22 August 2011

The opus unfolds

I have talked before about how my aunt who worked at Walt Disney World was my first behind the scenes source and also one of the resort’s biggest fans. She would talk up new experiences and give me a hint of what was coming next, always in an upbeat manner. The last few visits I had with her at Walt Disney World, however, had a decidedly upsetting tone. She talked about light bulbs that had not been fixed and paint cracking around the Jungle Cruise outpost. I chalked it up to someone who had been through the trenches for over twenty-five years, someone who knew the potential and wanted to see every corner live up to it, but that doesn’t mean I didn’t keep that critical eye component in my bag of Disney tricks.

There are still times that I see something that doesn’t quite sit right with me because it wouldn’t have sat right with her. By the same token, when I see something that is given some love and attention, I think of how happy it would have made. The latter is the reason we’re having this conversation today.When Fantasia Gardens opened in 1996, there was an obvious focal point to the entire course, Mount Olympus. In those early days, however, the mossy green and rosy pink mountain was the home to a river of wine and a babbling waterfall and, perched high atop the forty foot mountain, was the column and domed abode of the Greek gods. Then, sometime between 2006 and 2008 the home of the gods vanished.

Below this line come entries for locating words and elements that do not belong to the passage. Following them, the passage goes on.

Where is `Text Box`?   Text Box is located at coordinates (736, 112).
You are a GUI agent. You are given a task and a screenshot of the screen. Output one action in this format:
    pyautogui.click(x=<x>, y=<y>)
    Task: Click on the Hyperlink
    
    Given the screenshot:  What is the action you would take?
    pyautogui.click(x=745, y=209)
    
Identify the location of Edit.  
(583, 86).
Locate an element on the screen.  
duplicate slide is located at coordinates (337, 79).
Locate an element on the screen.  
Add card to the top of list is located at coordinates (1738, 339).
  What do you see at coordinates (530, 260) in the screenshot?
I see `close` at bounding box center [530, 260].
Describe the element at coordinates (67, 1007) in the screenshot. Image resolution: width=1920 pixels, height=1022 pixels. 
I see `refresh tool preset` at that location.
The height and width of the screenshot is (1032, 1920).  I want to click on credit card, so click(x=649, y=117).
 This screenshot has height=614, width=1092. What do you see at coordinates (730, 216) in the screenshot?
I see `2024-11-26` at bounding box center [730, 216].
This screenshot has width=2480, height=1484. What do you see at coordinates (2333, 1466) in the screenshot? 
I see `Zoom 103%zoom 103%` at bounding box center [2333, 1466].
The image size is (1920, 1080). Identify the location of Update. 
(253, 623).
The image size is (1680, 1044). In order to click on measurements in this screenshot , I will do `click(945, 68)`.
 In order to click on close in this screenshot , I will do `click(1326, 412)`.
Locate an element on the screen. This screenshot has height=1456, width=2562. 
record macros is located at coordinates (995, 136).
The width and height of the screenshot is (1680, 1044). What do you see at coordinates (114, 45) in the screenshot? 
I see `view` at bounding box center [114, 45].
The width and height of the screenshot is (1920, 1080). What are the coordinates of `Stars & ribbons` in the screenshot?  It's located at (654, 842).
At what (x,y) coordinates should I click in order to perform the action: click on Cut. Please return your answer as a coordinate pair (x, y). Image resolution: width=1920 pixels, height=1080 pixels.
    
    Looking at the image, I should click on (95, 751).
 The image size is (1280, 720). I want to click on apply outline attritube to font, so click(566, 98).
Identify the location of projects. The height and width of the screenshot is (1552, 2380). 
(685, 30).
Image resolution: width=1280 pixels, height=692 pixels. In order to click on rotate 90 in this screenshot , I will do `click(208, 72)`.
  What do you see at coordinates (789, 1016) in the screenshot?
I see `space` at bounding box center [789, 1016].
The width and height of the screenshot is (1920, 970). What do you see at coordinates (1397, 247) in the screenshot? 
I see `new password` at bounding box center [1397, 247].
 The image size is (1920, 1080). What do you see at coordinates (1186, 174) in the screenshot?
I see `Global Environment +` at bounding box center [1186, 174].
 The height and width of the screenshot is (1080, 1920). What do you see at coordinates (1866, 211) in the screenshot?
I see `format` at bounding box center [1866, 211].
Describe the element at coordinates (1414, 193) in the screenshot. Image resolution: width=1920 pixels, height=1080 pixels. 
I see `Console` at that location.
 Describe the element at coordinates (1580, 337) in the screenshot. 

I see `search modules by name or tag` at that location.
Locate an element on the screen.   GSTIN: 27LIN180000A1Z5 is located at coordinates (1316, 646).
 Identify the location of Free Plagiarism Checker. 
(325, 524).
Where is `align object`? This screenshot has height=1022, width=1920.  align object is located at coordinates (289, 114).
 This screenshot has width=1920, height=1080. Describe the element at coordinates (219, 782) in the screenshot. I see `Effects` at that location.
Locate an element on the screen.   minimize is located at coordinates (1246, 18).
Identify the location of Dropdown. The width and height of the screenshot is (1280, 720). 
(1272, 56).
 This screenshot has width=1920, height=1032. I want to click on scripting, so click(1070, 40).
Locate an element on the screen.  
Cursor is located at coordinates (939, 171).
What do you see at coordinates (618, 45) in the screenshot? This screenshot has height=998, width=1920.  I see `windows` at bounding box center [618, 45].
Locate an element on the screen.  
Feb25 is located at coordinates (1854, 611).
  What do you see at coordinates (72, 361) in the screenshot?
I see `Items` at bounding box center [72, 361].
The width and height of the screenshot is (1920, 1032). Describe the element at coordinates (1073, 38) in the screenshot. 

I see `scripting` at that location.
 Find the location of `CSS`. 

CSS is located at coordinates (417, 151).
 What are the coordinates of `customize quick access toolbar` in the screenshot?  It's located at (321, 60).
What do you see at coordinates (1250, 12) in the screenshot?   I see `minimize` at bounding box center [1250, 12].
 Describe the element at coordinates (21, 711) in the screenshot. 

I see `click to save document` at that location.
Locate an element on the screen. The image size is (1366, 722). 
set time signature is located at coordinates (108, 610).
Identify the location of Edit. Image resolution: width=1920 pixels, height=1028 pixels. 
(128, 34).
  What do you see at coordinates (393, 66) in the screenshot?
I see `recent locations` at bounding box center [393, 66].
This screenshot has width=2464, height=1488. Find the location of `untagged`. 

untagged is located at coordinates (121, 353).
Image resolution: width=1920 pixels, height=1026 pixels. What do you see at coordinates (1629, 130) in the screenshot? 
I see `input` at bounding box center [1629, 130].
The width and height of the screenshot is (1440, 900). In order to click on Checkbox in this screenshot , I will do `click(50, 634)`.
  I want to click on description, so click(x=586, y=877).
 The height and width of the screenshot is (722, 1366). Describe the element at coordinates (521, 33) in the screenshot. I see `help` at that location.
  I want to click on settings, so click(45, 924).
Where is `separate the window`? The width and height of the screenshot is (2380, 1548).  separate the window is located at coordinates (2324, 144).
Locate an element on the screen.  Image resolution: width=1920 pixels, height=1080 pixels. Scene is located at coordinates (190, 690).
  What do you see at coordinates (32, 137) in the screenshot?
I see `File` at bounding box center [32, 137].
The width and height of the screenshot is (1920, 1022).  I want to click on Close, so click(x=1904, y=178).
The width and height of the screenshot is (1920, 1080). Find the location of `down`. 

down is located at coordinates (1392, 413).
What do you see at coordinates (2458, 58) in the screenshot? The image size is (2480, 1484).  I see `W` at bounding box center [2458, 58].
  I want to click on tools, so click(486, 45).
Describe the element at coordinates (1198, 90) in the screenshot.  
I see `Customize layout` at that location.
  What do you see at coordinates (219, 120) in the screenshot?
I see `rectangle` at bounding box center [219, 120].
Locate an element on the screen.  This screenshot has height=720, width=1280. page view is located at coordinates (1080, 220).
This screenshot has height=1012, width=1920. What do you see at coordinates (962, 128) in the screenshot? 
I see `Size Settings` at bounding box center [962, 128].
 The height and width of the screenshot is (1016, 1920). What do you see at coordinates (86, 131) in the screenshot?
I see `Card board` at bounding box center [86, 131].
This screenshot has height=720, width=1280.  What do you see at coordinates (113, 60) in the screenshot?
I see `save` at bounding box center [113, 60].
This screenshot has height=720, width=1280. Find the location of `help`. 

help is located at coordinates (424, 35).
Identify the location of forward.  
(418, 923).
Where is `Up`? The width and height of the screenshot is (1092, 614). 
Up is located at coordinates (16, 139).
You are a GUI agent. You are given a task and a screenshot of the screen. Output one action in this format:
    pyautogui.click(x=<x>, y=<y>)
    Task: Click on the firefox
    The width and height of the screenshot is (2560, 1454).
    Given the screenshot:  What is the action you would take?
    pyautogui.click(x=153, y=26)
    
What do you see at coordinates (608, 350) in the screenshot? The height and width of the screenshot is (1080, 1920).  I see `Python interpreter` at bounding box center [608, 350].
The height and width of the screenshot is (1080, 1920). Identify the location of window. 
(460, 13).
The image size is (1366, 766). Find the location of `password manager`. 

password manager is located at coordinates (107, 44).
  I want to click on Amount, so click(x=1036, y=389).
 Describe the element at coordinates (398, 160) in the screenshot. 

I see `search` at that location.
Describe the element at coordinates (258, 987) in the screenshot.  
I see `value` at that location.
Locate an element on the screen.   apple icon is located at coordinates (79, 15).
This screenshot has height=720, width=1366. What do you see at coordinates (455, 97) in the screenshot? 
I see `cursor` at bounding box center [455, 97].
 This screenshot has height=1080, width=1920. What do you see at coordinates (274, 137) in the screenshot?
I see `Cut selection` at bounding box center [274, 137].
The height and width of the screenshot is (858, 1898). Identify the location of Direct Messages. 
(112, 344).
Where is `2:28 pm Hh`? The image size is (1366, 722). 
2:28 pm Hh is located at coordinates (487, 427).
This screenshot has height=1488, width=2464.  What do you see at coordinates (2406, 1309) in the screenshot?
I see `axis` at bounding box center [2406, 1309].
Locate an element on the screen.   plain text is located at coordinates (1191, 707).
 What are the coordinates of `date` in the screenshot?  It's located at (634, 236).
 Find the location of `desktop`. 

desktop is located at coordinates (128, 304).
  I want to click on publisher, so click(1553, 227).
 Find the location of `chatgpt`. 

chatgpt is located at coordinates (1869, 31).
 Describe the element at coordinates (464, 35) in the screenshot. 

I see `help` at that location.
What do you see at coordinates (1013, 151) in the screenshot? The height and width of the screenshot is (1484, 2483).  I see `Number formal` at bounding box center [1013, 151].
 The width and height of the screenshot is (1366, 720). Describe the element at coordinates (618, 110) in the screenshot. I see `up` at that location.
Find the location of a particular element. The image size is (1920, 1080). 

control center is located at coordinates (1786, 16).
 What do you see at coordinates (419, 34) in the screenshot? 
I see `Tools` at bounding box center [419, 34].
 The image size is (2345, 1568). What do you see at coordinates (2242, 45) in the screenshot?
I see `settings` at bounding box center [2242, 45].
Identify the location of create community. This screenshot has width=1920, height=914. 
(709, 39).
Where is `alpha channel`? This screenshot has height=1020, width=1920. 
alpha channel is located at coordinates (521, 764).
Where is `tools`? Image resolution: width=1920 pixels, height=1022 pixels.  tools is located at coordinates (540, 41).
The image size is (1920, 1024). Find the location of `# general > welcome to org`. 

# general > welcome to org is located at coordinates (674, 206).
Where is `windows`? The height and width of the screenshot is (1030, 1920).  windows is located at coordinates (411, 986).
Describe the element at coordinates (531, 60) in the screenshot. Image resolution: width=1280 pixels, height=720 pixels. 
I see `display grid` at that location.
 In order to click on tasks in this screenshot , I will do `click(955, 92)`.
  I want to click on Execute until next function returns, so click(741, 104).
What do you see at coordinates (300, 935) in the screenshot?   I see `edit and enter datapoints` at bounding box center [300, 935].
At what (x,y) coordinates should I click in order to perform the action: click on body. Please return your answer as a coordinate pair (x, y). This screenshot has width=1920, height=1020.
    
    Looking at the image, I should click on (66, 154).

Though I was unable to verify what caused the mysterious disappearance, I would imagine the temple on Mount Olympus was caught up in, and damaged by, the tropical weather that is common throughout Florida. Nonetheless, Mount Olympus was left without a home atop it for a good many years. I, like many, felt that it was gone for good. Fast forward to this spring the mystic mountain topper magical reappeared. To say I was stunned or to say I was overjoyed would both be understatements, but it is the simple pleasure of seeing my favorite recreational diversion once again whole for all to enjoy that truly made my day.My aunt would have been happy to see Fantasia Garden receiving the attention it so richly deserves. This is, of course, the same thought I have every time I see a ‘Wet Paint’ sign, refurbishment wall, or little noticed touch ups. I think there is a lesson in there somewhere. We all want to gripe when Walt Disney World doesn’t do precisely what we want or expect of it, which can detract from the overall experience. That isn’t to say that there isn’t room for constructive criticism, but seeing the attention to detail and the continual upkeep on a smaller level should give each guest a little smile and every Cast Member a sense of pride.

1 comment:

Gator Chris said...

Nice story. Always good to see evidence of TLC at WDW.